| Goal |
Convert all of the entries below into a two-column CSV with the headers entry_text and answer. Give one row per entry, putting each value in a single quoted field with line breaks replaced by spaces, and leave the pictures out.

Data on locating visible targets
** Start **
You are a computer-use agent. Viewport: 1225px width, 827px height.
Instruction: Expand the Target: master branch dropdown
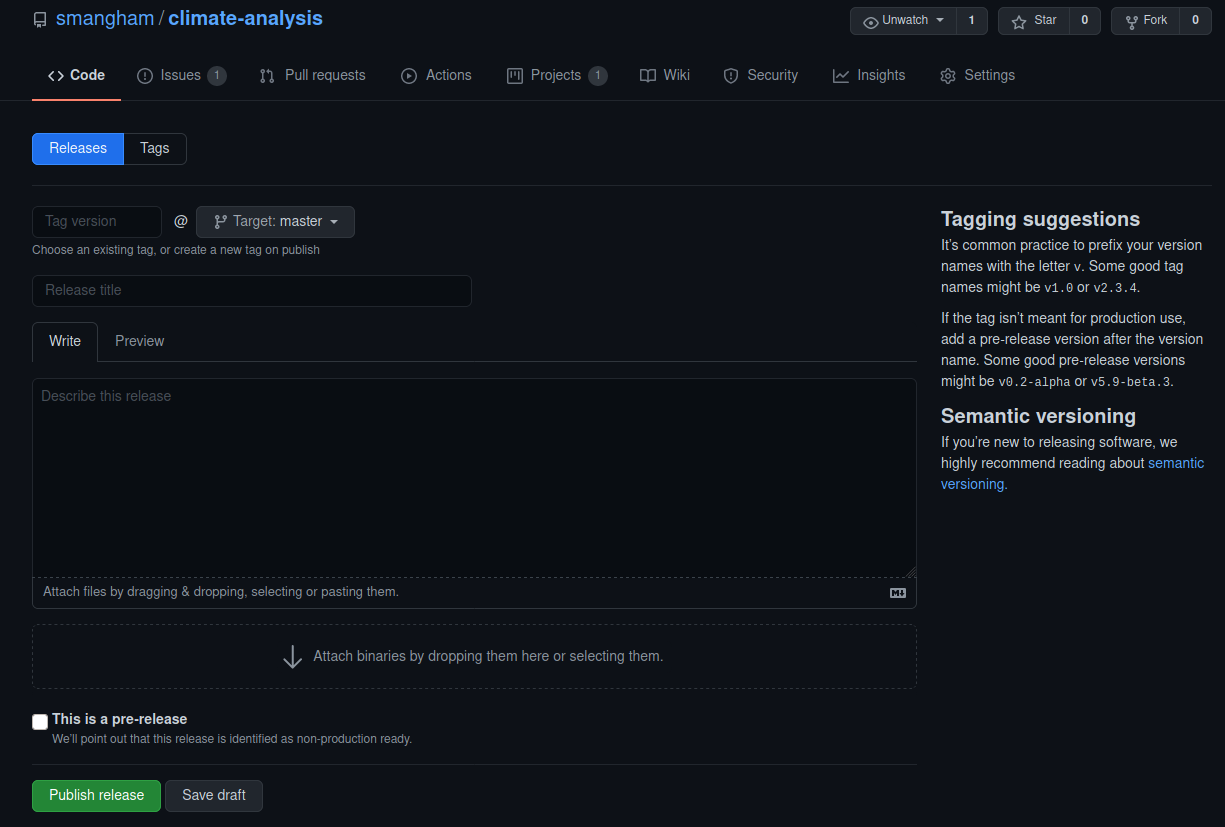(x=275, y=222)
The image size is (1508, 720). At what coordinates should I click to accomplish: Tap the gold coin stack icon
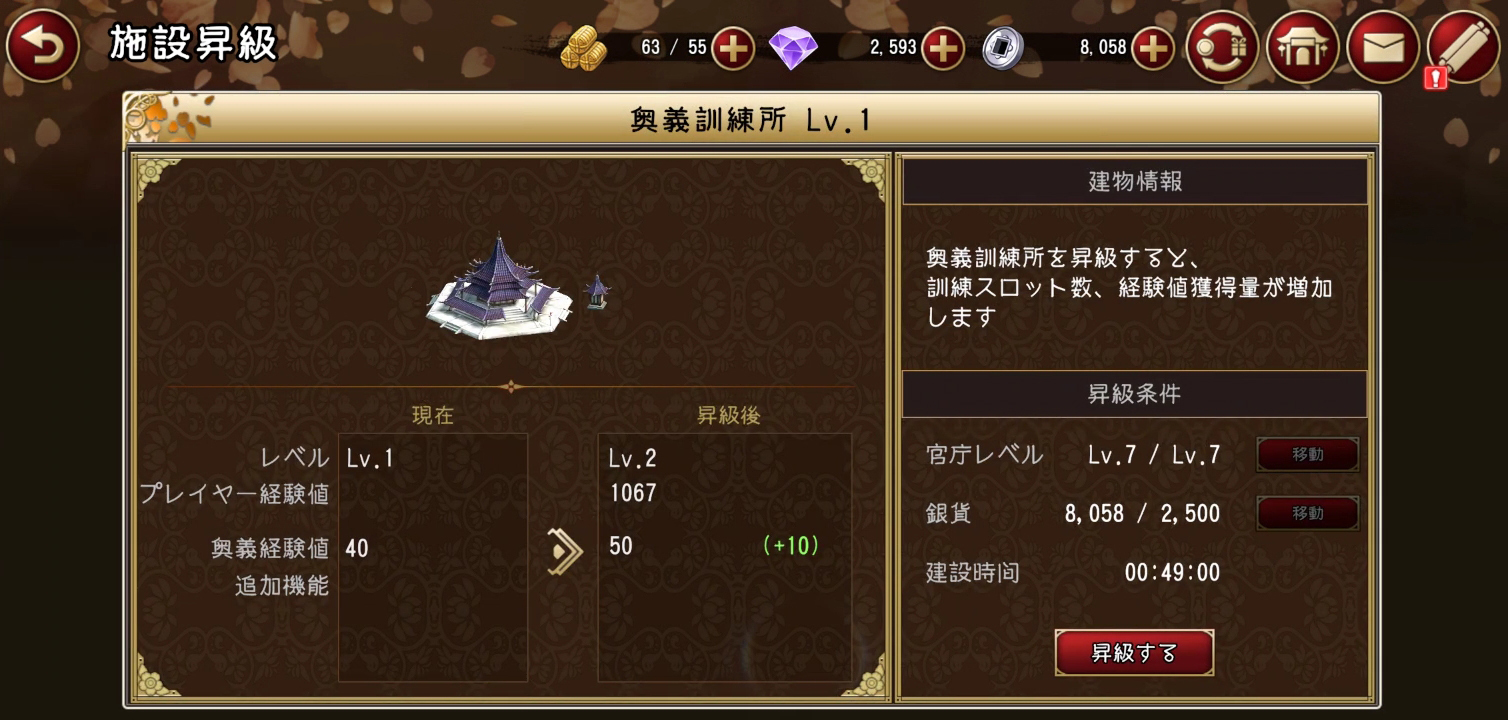[x=584, y=47]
** End **
| Output of the task |
entry_text,answer
"You are a computer-use agent. Viewport: 1225px width, 827px height. Instruction: Expand the Target: master branch dropdown","(x=275, y=222)"
"The image size is (1508, 720). At what coordinates should I click to accomplish: Tap the gold coin stack icon","[x=584, y=47]"